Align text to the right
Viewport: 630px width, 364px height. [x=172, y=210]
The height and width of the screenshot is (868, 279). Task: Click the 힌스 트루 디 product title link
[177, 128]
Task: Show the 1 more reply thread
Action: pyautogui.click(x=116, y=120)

_ _ _ _

REQUIRED ACTION >> The data above needs to be retyped in full, exactly as given.

TASK RESULT >>
Align text to the right
Viewport: 630px width, 364px height. [x=172, y=210]
The height and width of the screenshot is (868, 279). Task: Click the 힌스 트루 디 product title link
[177, 128]
Task: Show the 1 more reply thread
Action: pyautogui.click(x=116, y=120)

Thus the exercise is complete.